Aquellos 6 y 7 de noviembre de 1985 entre llamas, sonidos de fusiles, emisoras silenciadas y periódicos censurados nos acercamos con José mi padre, al ruinoso palacio a buscar algo de ti, una migaja de tu ser que nos permitiera ir al cementerio, pero no fue así, nada de ti quedó, nada de tu ser, solo recuerdos de tu pasión por el idioma francés, solo cartas de amores inalcanzables, solo diarios de peleas por celos de padre; solo la certeza de que fuiste y no serás.

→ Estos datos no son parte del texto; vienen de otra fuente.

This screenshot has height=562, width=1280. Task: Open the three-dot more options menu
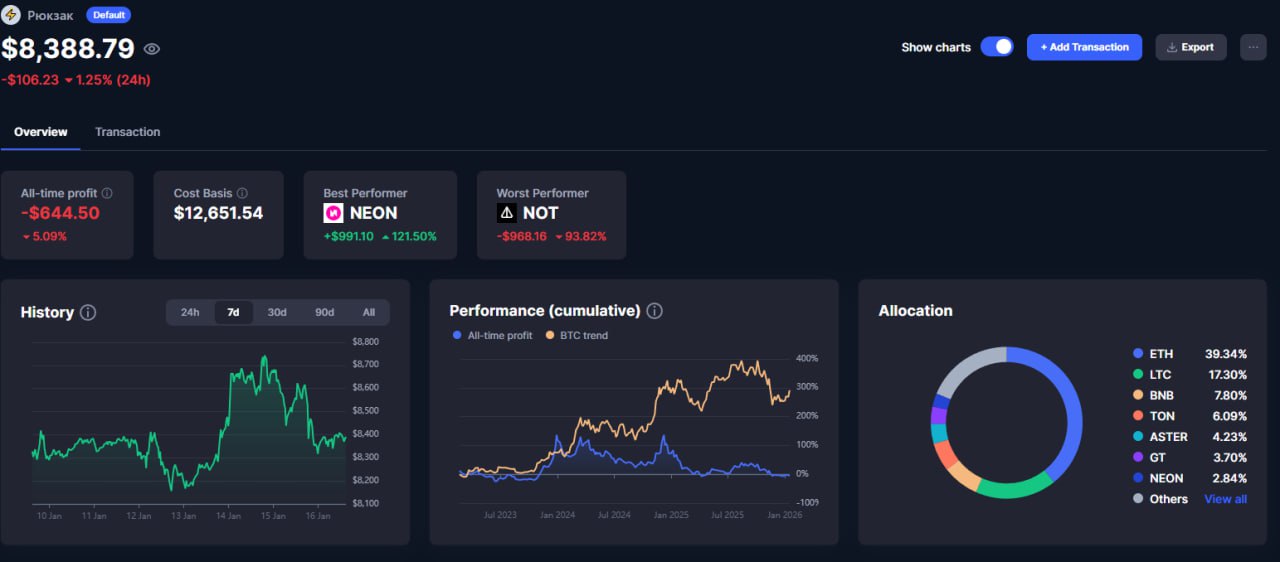(1253, 47)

Las paredes del instituto de medicina legal, la malla que separa la carrera séptima del cantón norte, la quebrada aledaña al batallón Ricardo Charry Solano, las paredes de la procuraduría, las cartas de respuesta de la presidencia de la república, la entrada del hospital militar en Bogotá son los testigos mudos de luchas de varias generaciones que no se resisten a que el olvido se tome por asalto la esperanza. Años de silencios y muerte, años de ver la cara y escuchar la voz del persistente y terco Eduardo Umaña, años de procesos amarrados con pitas sin un mínimo de interés estatal, años de velas, fotos y misas del día 6, años de hospitales que vieron morir padres y madres, años de ver nacer en esos mismos hospitales a los hijos de los hijos, a los hijos de los hermanos y de ver crecer a los hijos sin madres ni padres, niños sin abuelos ni tías: la horrorosa guerra en la cotidianidad de mi ser.

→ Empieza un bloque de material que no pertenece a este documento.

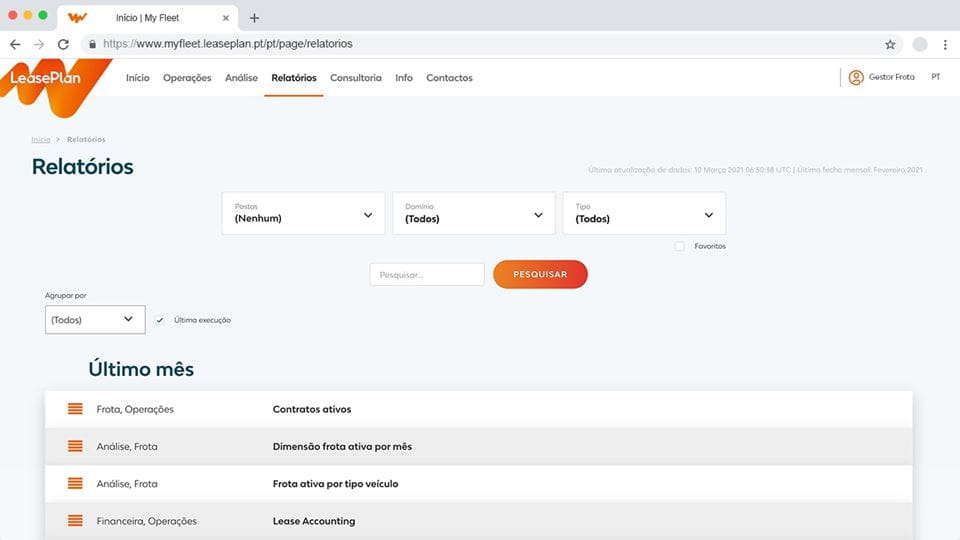The width and height of the screenshot is (960, 540).
Task: Click list icon beside Lease Accounting report
Action: (75, 521)
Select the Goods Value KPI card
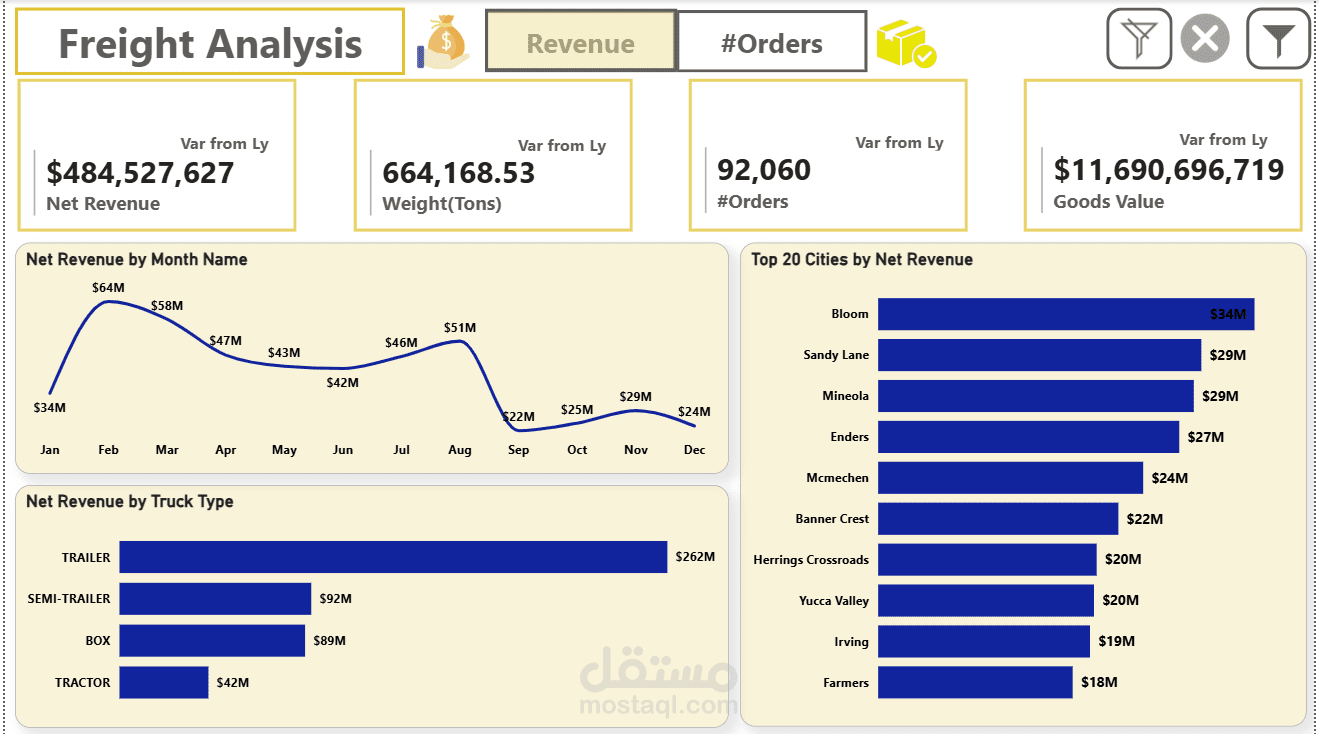1319x734 pixels. click(x=1163, y=155)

El dormido león de la justicia se despertó veinte años después a ver que podía beber, dando tumbos lo observamos, de acá para allá de allá para acá, intentando hacer tardíamente lo que no le permitieron hacer oportunamente, dio paso a que tocáramos puertas en cortes por fuera de Macondo. Casi tres décadas después y construyendo palmo a palmo con la Comisión Intereclesial de Justicia y Paz y con el Colectivo de Abogados Jose Alvear Restrepo nos fuimos a hablar con la Comisión Interamericana de Derechos Humanos en Washington a comienzos del año 2011 (foto), fuimos con la garganta cansada y con la certeza de le esperanza de que ahora sí se haría justicia, fuimos a pelear el derecho a la dignidad, fuimos a decir que Colombia debe entender que si desaparecen más de una decena de personas a dos cuadras de donde vive el presidente es porque algo anormal está ocurriendo.
Nos escucharon, esfuerzos de juristas de días y noches por hacer que el caso pasara de la comisión a la Corte Interamericana de Derechos Humanos sellaron lo que hoy ve Colombia: una reivindicación de la lucha de los familiares de los desaparecidos en el palacio de justicia casi tres décadas después, un drama que no encuentra su epílogo por la ausencia de los restos pero que nos pone de presente dos cosas: primero, que en la vida hay que saber luchar no solamente sin miedo sino también sin esperanza como bien lo pregonara el ex presidente italiano Sandro Pertini y segundo, que la vida cobra sentido cuando de ella se hace una aspiración a no renunciar a nada (Jose Ortega y Gasset); seguiremos tercos y persistentes en exigir la devolución de los restos y el relato de la verdad que nos deben losdesaparecedores, oídos prestos a escuchar, ojos listos para ver, manos listas para recibir y almas listas para después de ver oír y sentir, proceder a dar el sanador perdón, estamos en manos de la voluntad del ejército, la policía y los organismos de seguridad del Estado colombiano, no lo olviden: actos protocolarios de perdón estatal no reparan lo esencial.